When I arrived at Hatch I met the three other interns; two graphic design students from the US and one professional graphic designer from Spain. It was great to know I was part of a group who were all as passionate as I was about our visual world, but we all had such diverse reference points, which was exciting. For the first three days as an intern you begin by redistributing type from completed poster jobs in order to gain an insight into the diverse collection of type and imagery, and begin a mental map of where different typeface collections are stored around the shop. Day one was focused on putting away wood type and furniture, and metal was day two. It was tough at first. We had a whirlwind tour of the cabinets housing the letters, but it took a little while to find our feet. However, the wonderful Hatch staff were on hand to point us in the right direction, and eventually that mental map took root. On the third day we got to print some circus letter postcards for the retail shop as well as putting away remaining jobs. Then we helped with the Friday clean up, cleaning and oiling the presses, sweeping the floors and tidying wayward type and furniture.
The second week got off to a great start because we started printing poster jobs. As a team we set up a re-strike of Carrie Underwood's Grand Ole Opry induction poster for the Miehle press, which is used for large quantity runs as it is so quick and efficient. We also began designing. The first job was a group project. For this poster, there was a lot of text and information to fit on it, so it was a good challenge for our first design! For the next jobs we broke off into pairs and worked on gig posters for the Goo Goo Dolls. Thea and I collaborated on their tour date at Duluth, MN, which I found out is where Bob Dylan was born (pretty cool if you ask me). You can see below the physical components and the finished poster:
After we had set our posters in pairs and sent off proofs to the client, we began taking individual jobs. The first of mine to get approval was a concert poster for Bethel Woods Centre for Arts featuring headliner Dion with support from Ronnie Spector.
The first step in designing is to make quick sketches of composition ideas working from the copy provided by the client.
We usually sketch at least three different designs - they are functional drawings to get an idea of the relationship between text and image on the page. After reaching a point where you are happy with this template of sorts, it is time to set the type, line by line.
I like to keep this stage quite relaxed and
leave room for experiments without letting the initial sketch have absolute rule over the design. I actually tried a couple of ideas out before settling on one, as you can see here (right and below).
Eventually, you reach a point where you are happy with the design and then the poster can be proofed. Proofing is helpful for the designer to see how well the type and layers work, and it also gives the client an accurate depiction of how their poster will look, enabling them to request adjustments before going to press (if necessary).
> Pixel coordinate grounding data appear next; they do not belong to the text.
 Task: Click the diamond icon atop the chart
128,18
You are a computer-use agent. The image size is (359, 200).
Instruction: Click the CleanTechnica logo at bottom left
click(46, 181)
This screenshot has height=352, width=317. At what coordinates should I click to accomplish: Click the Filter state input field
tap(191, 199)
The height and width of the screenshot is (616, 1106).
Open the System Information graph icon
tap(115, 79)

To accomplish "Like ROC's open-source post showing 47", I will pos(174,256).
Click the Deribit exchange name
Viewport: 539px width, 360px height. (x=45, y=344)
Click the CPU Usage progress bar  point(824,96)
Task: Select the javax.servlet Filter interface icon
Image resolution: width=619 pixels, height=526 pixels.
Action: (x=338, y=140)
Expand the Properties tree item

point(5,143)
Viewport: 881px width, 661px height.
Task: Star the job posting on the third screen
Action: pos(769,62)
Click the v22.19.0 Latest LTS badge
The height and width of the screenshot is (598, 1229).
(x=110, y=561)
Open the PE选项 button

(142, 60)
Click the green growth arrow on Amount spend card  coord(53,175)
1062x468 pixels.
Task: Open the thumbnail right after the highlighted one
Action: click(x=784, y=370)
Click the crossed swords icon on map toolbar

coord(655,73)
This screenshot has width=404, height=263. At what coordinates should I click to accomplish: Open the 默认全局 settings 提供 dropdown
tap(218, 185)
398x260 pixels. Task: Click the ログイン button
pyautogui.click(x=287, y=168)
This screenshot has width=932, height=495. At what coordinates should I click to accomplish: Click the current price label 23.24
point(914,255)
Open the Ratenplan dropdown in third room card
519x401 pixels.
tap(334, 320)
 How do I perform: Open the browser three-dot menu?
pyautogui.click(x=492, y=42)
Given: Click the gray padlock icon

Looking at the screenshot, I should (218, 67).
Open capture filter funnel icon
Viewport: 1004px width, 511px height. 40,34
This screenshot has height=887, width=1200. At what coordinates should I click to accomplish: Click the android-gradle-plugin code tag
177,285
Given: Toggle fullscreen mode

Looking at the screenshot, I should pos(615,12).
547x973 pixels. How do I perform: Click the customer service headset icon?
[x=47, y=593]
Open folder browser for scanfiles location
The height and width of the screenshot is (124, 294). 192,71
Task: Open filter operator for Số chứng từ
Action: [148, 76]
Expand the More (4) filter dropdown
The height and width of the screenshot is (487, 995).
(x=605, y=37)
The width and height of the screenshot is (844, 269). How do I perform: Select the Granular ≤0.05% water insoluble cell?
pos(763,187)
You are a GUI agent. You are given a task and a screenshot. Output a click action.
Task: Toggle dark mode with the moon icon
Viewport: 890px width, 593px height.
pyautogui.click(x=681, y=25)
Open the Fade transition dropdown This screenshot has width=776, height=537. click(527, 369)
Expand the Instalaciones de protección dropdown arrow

At Hatch, all proofs are black and white. We hand ink the form with a brayer, place a sheet of tracing paper over it and press firmly over the form to transfer the ink to the paper, remove, then set it with a fine powder (instead of waiting for it to dry). After this, it is simple to work out layers and colour separation through 'low-tech' cut and paste, or photographing to edit in Photoshop. This is what my proof for Dion & Ronnie Spector looked like (left). FYI: The typeface I used for 'Ronnie' is one of my favourites in the Hatch collection, it's called Mandy, and is located in a very squeaky old drawer - the squeak is worth it for such a great font!
After I received approval from the client, the poster went on the approved jobs list to print.
At Hatch, all of the ink colours are mixed by hand. I pre-mixed my colours and put them in plastic cups ready for printing when a press was free (see below).
This was a three colour poster which means the paper went through the press three times; once for each colour. Above, you can see the red layer (second colour) on press.
Here is the final poster!
I will be posting more process and outcome photos as job's event dates pass. There are a couple that I'm especially excited to share! At the time of writing I have one week left at Hatch... For now, I will just say that I have had the most wonderful experience making posters and being a small part of the Hatch Show Print family for this short, sweet while.